===== Records shown =====
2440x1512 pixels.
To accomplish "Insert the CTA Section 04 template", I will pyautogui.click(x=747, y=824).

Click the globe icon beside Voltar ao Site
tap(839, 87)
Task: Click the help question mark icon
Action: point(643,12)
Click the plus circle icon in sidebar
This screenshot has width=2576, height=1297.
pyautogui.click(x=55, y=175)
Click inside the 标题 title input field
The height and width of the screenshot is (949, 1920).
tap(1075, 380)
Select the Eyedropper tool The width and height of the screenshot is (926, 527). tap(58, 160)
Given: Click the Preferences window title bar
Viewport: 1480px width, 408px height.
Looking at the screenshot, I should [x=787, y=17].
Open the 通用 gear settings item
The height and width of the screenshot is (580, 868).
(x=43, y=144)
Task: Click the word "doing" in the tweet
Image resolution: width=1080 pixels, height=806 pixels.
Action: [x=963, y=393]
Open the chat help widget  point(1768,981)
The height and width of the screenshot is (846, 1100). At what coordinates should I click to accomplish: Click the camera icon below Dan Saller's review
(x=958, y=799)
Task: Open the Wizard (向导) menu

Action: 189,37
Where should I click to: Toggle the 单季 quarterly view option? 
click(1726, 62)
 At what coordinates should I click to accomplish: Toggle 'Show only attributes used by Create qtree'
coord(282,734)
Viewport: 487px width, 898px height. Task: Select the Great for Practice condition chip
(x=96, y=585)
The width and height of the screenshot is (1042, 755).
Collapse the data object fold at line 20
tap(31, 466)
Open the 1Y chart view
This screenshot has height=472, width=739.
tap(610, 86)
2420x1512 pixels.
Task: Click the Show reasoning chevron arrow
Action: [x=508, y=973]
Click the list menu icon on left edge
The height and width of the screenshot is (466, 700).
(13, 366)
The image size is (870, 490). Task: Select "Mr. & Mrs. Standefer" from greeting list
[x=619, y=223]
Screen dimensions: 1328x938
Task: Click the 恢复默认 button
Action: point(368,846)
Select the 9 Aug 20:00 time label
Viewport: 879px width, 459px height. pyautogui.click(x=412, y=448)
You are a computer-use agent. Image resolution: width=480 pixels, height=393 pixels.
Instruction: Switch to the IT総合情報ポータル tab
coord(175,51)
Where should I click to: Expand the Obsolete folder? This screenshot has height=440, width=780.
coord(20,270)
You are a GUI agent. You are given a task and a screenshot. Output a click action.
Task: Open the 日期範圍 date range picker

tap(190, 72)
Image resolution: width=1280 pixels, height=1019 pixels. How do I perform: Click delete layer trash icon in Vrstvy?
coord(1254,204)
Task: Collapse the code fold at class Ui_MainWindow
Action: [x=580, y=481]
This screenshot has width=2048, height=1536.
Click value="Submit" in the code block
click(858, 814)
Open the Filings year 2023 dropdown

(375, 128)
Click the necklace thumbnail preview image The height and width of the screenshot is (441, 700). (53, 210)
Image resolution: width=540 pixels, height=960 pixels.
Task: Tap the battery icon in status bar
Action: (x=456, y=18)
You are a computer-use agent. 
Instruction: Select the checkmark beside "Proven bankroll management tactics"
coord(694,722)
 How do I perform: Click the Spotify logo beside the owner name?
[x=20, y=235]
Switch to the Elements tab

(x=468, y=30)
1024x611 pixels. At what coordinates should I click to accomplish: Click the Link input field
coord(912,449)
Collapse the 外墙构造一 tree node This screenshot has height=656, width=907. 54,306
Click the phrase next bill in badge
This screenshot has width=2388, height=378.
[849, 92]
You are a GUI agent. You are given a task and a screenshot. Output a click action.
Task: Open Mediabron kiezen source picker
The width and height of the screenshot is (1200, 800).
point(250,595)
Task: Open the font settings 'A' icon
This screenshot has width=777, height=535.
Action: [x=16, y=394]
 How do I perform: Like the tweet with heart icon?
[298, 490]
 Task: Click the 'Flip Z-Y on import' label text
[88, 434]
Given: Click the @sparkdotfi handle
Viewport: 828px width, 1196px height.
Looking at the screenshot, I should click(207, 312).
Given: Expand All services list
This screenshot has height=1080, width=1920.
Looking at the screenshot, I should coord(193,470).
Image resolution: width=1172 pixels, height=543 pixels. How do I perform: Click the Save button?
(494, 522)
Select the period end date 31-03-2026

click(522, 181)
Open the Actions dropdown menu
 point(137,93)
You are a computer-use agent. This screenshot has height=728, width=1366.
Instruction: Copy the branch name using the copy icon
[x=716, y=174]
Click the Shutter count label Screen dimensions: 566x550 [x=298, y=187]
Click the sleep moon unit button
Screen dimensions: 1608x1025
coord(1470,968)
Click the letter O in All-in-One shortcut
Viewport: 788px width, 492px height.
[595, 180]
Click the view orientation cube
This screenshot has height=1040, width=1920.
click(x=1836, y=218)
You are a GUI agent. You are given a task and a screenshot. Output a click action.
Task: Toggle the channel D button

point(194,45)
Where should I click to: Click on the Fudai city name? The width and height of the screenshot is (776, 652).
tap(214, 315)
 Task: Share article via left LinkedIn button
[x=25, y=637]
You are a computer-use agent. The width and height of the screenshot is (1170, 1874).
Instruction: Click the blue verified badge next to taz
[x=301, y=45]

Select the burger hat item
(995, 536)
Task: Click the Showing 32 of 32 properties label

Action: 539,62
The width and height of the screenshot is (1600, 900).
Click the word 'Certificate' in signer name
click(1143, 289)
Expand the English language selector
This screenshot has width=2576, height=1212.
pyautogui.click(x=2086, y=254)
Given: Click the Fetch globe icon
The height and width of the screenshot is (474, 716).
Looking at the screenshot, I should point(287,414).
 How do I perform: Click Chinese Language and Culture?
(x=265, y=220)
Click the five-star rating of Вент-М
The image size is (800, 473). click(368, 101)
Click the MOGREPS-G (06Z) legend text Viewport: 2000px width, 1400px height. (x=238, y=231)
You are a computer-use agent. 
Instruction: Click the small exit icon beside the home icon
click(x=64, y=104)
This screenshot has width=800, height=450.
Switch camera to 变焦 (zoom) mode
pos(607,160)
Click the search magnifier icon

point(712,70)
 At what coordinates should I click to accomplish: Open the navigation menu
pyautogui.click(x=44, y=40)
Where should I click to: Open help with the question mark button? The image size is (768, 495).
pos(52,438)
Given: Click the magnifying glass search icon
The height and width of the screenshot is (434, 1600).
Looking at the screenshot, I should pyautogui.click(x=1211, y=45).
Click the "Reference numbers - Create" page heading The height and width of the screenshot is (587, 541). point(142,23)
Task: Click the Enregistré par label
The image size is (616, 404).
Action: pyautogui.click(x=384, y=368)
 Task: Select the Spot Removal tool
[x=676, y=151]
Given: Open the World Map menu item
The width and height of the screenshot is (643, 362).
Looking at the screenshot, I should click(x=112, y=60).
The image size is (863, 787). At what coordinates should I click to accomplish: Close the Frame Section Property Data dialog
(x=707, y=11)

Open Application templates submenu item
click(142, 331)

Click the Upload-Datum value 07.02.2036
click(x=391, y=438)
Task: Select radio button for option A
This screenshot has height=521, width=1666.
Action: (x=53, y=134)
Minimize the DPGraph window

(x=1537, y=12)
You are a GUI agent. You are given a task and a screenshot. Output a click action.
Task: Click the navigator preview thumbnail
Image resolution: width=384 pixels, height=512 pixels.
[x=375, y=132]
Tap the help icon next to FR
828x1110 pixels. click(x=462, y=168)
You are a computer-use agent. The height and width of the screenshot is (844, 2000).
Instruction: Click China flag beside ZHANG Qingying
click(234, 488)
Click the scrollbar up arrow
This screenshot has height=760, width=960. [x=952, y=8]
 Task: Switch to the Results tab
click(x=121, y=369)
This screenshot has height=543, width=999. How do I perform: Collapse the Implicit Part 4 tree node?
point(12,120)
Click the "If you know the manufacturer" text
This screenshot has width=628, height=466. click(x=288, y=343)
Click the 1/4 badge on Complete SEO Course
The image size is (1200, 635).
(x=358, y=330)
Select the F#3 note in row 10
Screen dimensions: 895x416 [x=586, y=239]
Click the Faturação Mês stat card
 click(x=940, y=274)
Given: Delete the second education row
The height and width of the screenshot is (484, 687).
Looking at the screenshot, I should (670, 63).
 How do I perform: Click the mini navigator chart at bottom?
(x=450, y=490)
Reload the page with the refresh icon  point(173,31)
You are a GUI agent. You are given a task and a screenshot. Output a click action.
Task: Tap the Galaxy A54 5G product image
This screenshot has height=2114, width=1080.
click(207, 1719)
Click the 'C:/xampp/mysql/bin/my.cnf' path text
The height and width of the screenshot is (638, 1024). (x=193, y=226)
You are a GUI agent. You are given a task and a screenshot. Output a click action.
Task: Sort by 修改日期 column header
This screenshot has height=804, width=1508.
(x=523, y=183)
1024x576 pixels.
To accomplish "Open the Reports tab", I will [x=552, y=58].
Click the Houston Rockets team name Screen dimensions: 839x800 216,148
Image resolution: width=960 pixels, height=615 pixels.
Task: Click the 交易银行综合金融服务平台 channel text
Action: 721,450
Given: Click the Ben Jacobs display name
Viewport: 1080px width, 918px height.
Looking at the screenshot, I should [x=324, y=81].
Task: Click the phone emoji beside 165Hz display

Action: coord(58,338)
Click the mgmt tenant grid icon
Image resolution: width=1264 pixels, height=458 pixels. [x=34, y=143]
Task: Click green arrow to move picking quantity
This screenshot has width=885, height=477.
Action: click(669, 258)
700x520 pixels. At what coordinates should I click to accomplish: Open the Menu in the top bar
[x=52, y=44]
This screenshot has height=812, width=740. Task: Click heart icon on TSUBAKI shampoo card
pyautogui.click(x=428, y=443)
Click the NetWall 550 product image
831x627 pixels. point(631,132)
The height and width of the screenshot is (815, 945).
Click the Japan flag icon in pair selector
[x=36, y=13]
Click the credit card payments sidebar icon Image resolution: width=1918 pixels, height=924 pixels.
=====
• Exercise directions
Reproduce the material beginning at the line that contains "Where should I click to: Expand" and ending after the line that contains "Action: (x=456, y=18)", replacing "necklace" with "bracelet" and leaving everything else unchanged.

• Answer for the task
Where should I click to: Expand the Obsolete folder? This screenshot has height=440, width=780.
coord(20,270)
You are a GUI agent. You are given a task and a screenshot. Output a click action.
Task: Open the 日期範圍 date range picker

tap(190, 72)
Image resolution: width=1280 pixels, height=1019 pixels. How do I perform: Click delete layer trash icon in Vrstvy?
coord(1254,204)
Task: Collapse the code fold at class Ui_MainWindow
Action: [x=580, y=481]
This screenshot has width=2048, height=1536.
Click value="Submit" in the code block
click(858, 814)
Open the Filings year 2023 dropdown

(375, 128)
Click the bracelet thumbnail preview image The height and width of the screenshot is (441, 700). (53, 210)
Image resolution: width=540 pixels, height=960 pixels.
Task: Tap the battery icon in status bar
Action: (x=456, y=18)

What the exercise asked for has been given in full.